15-century Hindu religious figure

Srivasa Thakura (Śrīvāsa Thakura) was a 15-century religious figure in Gaudiya Vaishnava tradition of Hinduism. He was a close associate of Chaitanya Mahaprabhu and is venerated as a member of the Pancha Tattva in the sect.

As per Gaudiya tradition, Srivasa is regarded as tatastha-shakti, a marginal energy the god Krishna. Devotees who are headed by Srivasa are described as "parts" of transcendental body of Chaitanya (his eyes, ears, hands, disc/cakra, etc.). Srivasa was devoted to the worship of Krishna and spread of his worship including conversion to Gaudiya Vaishnavism of adherents of Buddhism. Srivasa propagated the sankirtana, congregational chanting of Krishna's names. He studied the Bhagavata Purana with Advaita Acharya, who was at that time in Navadwip.

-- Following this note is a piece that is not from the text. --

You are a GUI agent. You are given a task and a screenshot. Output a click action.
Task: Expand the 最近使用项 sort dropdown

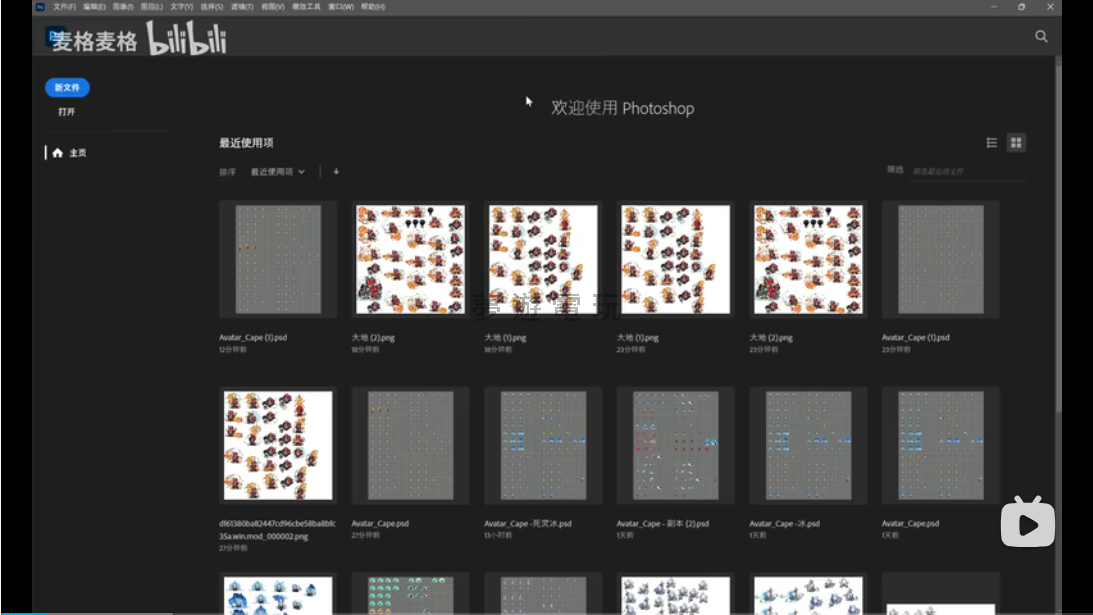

Srivasa lived in Srivasangam, where he preached sankirtana. Srivasangam was ruled by Kazi, a noted Muslim leader - who was initially opposed to Gaudiya Hinduism. It is said that Kazi had a vision of Chaitanya in his dream and after he which he promised not to oppose the ways of Srivasa.

Srivasa Thakura had previously lived in Sri Hatta, but because he wanted the association of devotees, he went to live on the banks of the Ganges in Nabadwip. Srivasa Thakura had three brothers: Sripati, Srirama and Srinidhi. He also had one son, but at a young age his son died.

==Pancha Tattva mantra==

Srivasa is mentioned in the Pancha Tattva (Vaishnavism) mantra as representative of a pure devotee.